Dos hermanos gemelos tenían por nombres Yosí y Yonó. Ambos nacieron en la misma familia, compartieron el mismo momento y espacio en la Historia, tuvieron las mismas oportunidades y durante mucho tiempo hicieron todo juntos: se criaron juntos, fueron juntos a los campamentos de verano, asistieron a la misma escuela primaria y estudiaron juntos en el instituto. Pero hubo un momento, justo después del instituto, en el que sus vidas tomaron rumbos distintos y dejaron de hacer las cosas juntos. Sucedieron una serie de hechos que desviaron sus trayectorias. Todos a favor de Yosí, y todos aparentemente milagrosos: recibió una beca de una prestigiosa universidad, montó su propia empresa basada en una exitosa idea y acabó convirtiéndose en uno de los hombres más ricos del mundo y ayudando a millones de personas. Mientras tanto, Yonó llevaba una vida mediocre en la que apenas subsistía.
¿A qué se debía todo ese éxito?
Yosí había descubierto la fórmula contra la calvicie.
El día que lo supo, Yonó exhortó una exclamación de injusticia.

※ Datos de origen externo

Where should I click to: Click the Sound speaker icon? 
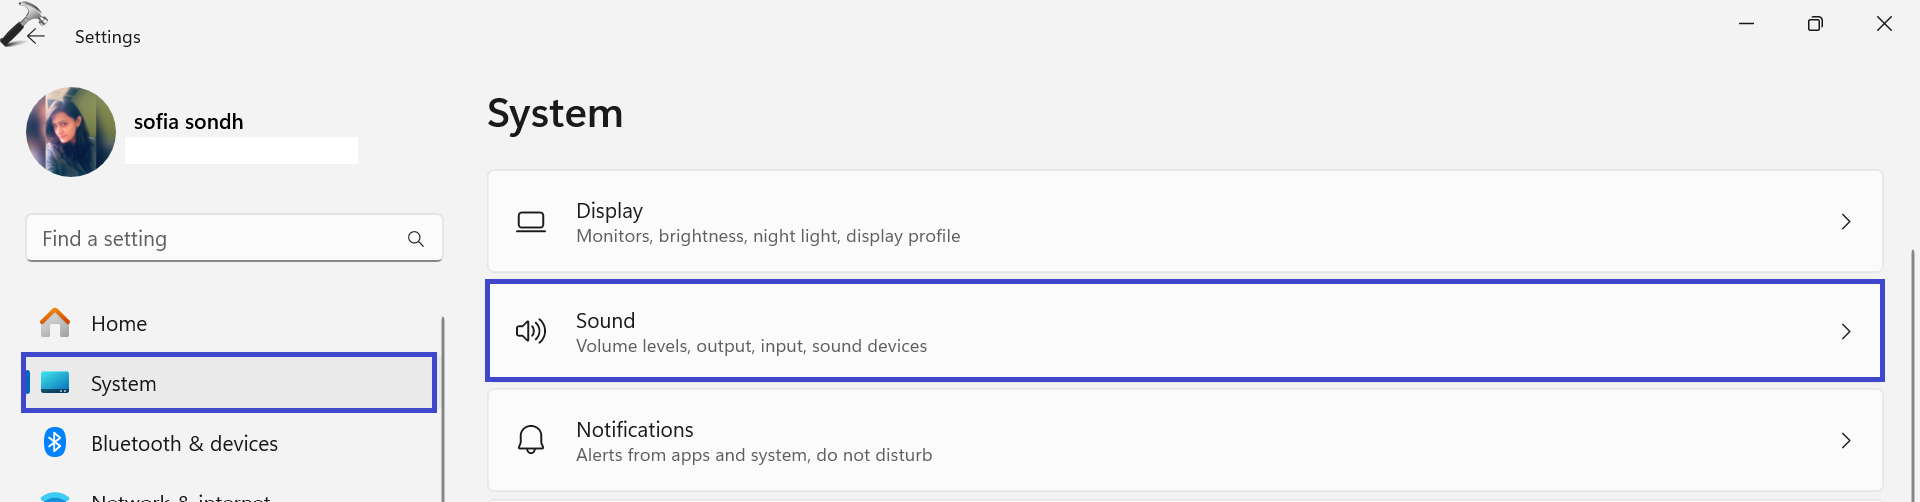(x=531, y=331)
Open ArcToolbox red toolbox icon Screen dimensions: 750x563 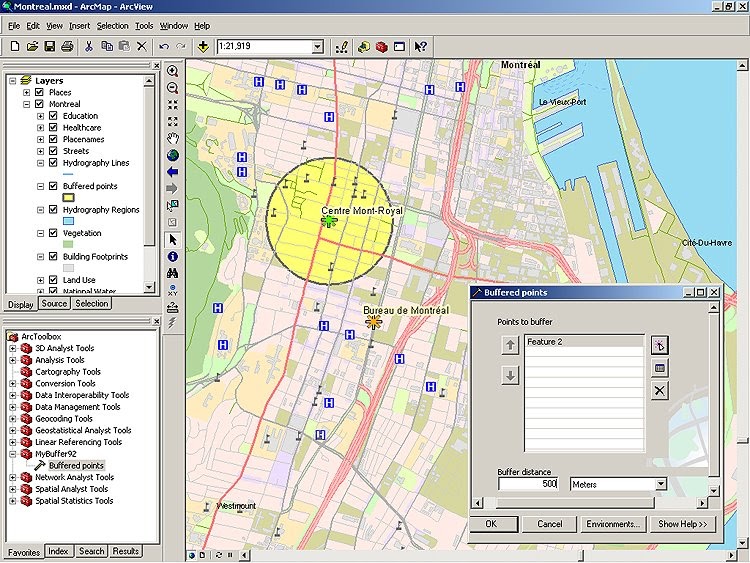tap(380, 46)
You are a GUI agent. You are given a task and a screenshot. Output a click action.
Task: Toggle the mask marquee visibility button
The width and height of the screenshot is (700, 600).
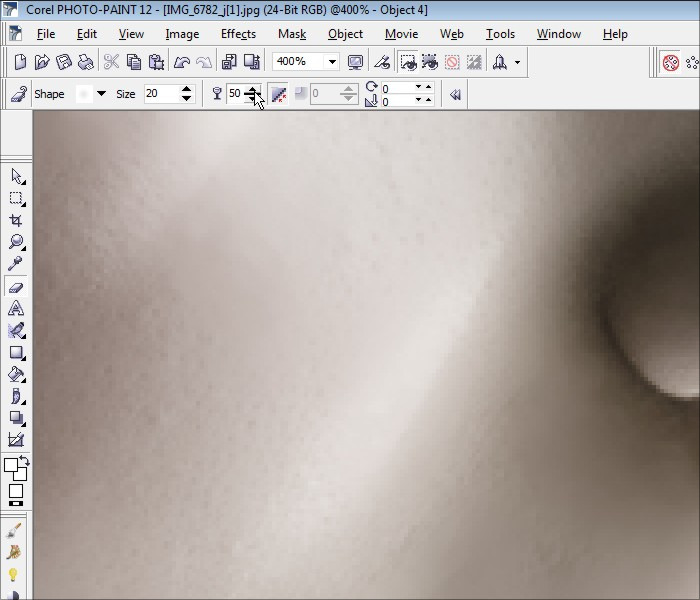click(x=409, y=62)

«Dios mío. Hay que ver la suerte que tiene mi hermano. Solo por una idea. Ojalá se me hubiera ocurrido a mí. A él todo le sale bien. Qué injusta es la vida. Es inexplicable cómo puede tener tanta suerte. Es como si fuera un milagro.»
¿Milagro?, ¿Suerte?, ¿Injusto?... ¿Seguro?
Rebobinemos.
En el verano de su décimo cumpleaños, fueron a pasar unos días de campamento al lago. El monitor les propuso varias actividades. Yosí eligió aprender inglés y le dijo a Yonó: «¿Te apuntas?». Yonó respondió: «La verdad es que estaría genial, pero me da un poco de pereza». Optó por no hacerlo y los veranos siguientes prefirió la playa al campamento. Yosí repitió tres veranos seguidos, más un cuarto en Inglaterra.

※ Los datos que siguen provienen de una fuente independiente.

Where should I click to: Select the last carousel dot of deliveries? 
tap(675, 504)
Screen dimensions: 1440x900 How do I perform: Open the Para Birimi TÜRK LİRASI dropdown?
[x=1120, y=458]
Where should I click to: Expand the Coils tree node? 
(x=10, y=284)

Cuando eran adolescentes, en su último año de instituto, el jefe de estudios les informó de que se acababan de convocar unas becas para formar parte de unos miniproyectos de investigación en la universidad estadounidense de Harvard. A Yosí le apasionaba la biología y acababa de recibir el primer premio en un concurso académico para adolescentes por un trabajo de investigación científica. Ambos quisieron presentarse a las becas, pero a Yonó le faltaban varios requisitos, entre ellos un expediente brillante y un dominio del inglés.
Yosí fue seleccionado y durante su estancia consiguió trabajar con un científico de renombre que le inculcó pasión por la biología.

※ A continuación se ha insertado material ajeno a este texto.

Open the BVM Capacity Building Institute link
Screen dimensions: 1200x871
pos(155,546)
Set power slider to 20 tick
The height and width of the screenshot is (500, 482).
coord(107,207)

Yonó continuaba con sus veranos en la playa disfrutando de numerosas y divertidas fiestas entre amigos. De vez en cuando, colgaba sus mejores fotos en sus redes sociales y Yosí las contemplaba receloso y con nostalgia, tentado a dejarlo todo y volver con su gente, a lo seguro, a lo divertido, a lo fácil. Pero al final siempre conseguía recolocar su mirada en su objetivo, llenarse de determinación y coraje, dar alas a su pasión, remotivarse y continuar su cometido, dedicado en cuerpo y alma a estudiar con obsesión sobre un único tema: la regeneración capilar.
Acabó la carrera, inició su doctorado y durante su segundo año, Yosí ya estaba impartiendo clases en Harvard. Ilusionado por que su hermano progresase y mejorase su currículum, lo llamó por teléfono y le brindó la posibilidad de que pudiese ser alumno en una de sus clases. A la propuesta, Yonó replicó: «Muchas gracias, hermano. La verdad es que me encantaría estudiar en Harvard, pero me da un poco de pereza dejar todo e irme a vivir ahí».
Un par de años después, Yosí terminó su tesis doctoral, en la que asentó las bases de la fórmula que unos años más tarde hizo crecer el pelo de millones de personas que lo habían perdido y que le dio su éxito como investigador y emprendedor.
El éxito de uno y el fracaso del otro hizo más patentes sus diferencias de actitud, pero curiosamente las diferencias entre Yosí y Yonó ya se remontaban a su infancia cuando ante cada opción que requería un mínimo esfuerzo o sacrificio, Yosí vencía esa pereza y Yonó se dejaba consumir por ella.